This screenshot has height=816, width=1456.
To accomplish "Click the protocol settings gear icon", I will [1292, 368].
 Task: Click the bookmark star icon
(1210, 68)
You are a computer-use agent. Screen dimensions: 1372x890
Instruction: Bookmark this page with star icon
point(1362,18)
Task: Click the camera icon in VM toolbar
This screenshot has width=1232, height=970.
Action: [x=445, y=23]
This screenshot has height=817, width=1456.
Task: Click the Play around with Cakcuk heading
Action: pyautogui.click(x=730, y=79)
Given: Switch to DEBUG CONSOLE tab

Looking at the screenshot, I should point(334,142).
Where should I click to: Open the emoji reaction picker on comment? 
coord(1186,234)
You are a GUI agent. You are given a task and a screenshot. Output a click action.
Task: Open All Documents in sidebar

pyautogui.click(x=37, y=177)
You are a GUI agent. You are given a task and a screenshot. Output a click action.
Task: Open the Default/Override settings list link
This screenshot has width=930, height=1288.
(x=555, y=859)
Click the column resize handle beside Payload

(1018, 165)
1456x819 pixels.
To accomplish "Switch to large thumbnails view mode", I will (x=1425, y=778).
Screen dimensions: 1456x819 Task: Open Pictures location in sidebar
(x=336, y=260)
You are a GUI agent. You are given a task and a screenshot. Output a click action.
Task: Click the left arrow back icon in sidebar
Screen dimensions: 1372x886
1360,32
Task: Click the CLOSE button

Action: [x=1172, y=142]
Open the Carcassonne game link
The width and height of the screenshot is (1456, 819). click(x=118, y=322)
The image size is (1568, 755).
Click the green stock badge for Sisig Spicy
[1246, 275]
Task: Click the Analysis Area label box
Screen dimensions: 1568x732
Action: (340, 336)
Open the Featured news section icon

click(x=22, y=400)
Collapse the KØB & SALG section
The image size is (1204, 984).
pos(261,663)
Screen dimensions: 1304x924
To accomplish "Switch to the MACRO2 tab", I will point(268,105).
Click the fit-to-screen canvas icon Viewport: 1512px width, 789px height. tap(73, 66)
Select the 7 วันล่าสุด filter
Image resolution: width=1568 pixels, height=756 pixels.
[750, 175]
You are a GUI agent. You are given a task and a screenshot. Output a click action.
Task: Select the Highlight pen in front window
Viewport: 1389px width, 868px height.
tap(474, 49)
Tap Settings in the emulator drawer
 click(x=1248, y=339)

────────────────

§ Exercise:
Pull every line containing the word "will" out of the material and copy it.

§ Written answer:
To accomplish "Click the protocol settings gear icon", I will [1292, 368].
To accomplish "Switch to large thumbnails view mode", I will (x=1425, y=778).
To accomplish "Switch to the MACRO2 tab", I will point(268,105).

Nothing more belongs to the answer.